Ticks that are still in the larval stage have six legs. Nymph and adult stage ticks have eight legs. Both genders of ticks feed from hosts. Before feeding, ticks have a generally flattened body. The longer they have been attached to a host, the larger, or more engorged, they become. The color and shape of a tick will change as it engorges as well, making identification particularly difficult at times (see Reference 1).
- When removing a tick, the most important thing to keep in mind is not to burst its body. Always use an instrument such as fine-tipped tweezers or a special tick removal implement to grasp the tick. Place the instrument at the mouth or head, right where the tick enters the skin. Do not grasp the body of the tick, for fear that it will burst. When a tick bursts, it can spread bacteria and disease, leading to a possible infection to your pet or yourself (see references 1, 3).
Remove the tick in one steady motion. Do not jerk your hand, but pull slowly and steadily. This will likely elicit a painful reaction from your dog, so you may want to have someone on hand to keep her calm and restrained. Don't twist the tick as you are removing it (see references 1, 3)
Do not apply any lubricating agent in hopes that it will help with the removal of the tick. Petroleum jelly, rubbing alcohol, a hot match and kerosene are some of the erroneous aids that have been suggested. These items may cause the tick to dig into your dog further and deposit more of the potentially infectious saliva (see references 1, 3).
Disposal and After-Care
- Contrary to popular belief, flushing a tick down the toilet will not kill it. Place the tick in a jar of rubbing alcohol. Do not carry the tick to the jar with your bare hands, but rather continue to use the removal instrument. Wash your hands thoroughly after the removal of a tick to ensure that any infectious material you may have come into contact with is removed.
Clean the bite wound on your pet with a disinfectant agent. If desired, apply a triple antibiotic ointment to the spot where the tick was embedded.
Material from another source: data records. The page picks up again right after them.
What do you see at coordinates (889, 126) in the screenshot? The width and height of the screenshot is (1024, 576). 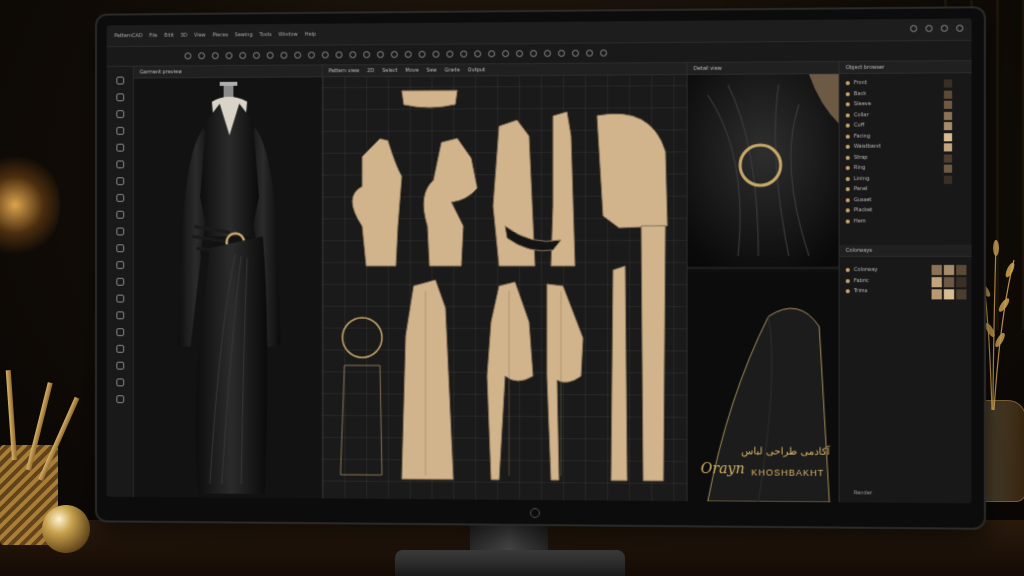 I see `layer-row: Cuff` at bounding box center [889, 126].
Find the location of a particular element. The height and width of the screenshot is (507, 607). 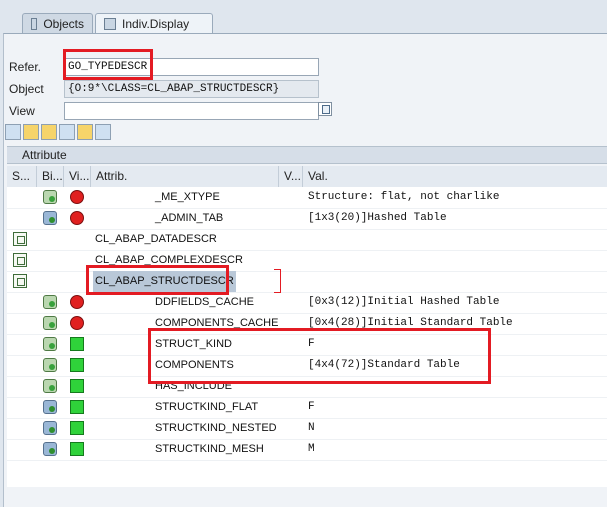

attribute-name: DDFIELDS_CACHE is located at coordinates (205, 302).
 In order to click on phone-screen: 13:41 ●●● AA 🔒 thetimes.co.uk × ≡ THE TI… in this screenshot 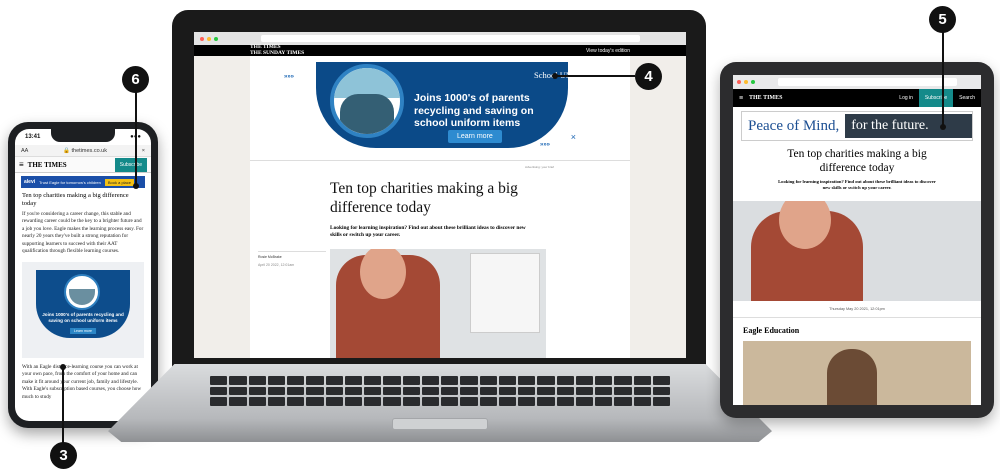, I will do `click(83, 275)`.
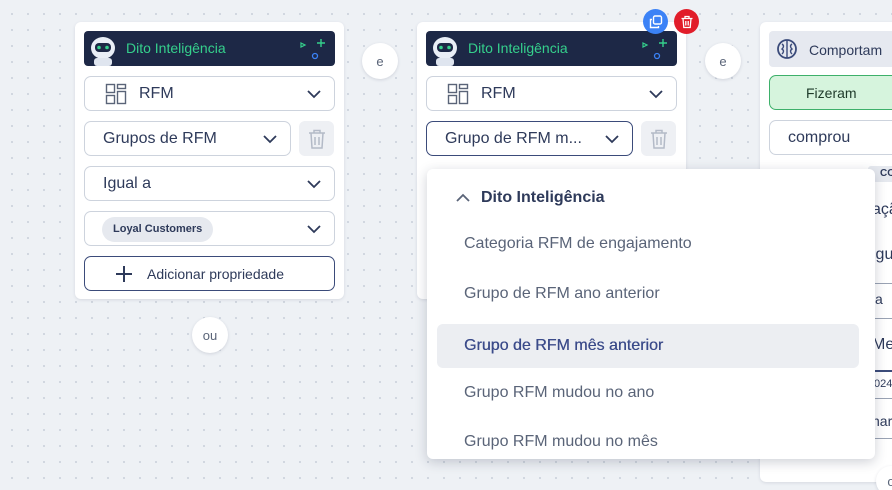  Describe the element at coordinates (560, 392) in the screenshot. I see `option-label: Grupo RFM mudou no ano` at that location.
A welt, swelling, hives or other dermatological reaction may occur. Hydrocortosone cream or spray can aid in the reduction of swelling. If a bull's eye pattern appears, or your dog's behavior or actions are abnormal, contact a veterinarian for a further checkup. Bloodwork can confirm or rule out any tick-borne illnesses. It may take up to a week or more for the bite wound to begin to heal, because of a reaction to the tick's saliva. Don't be alarmed by this.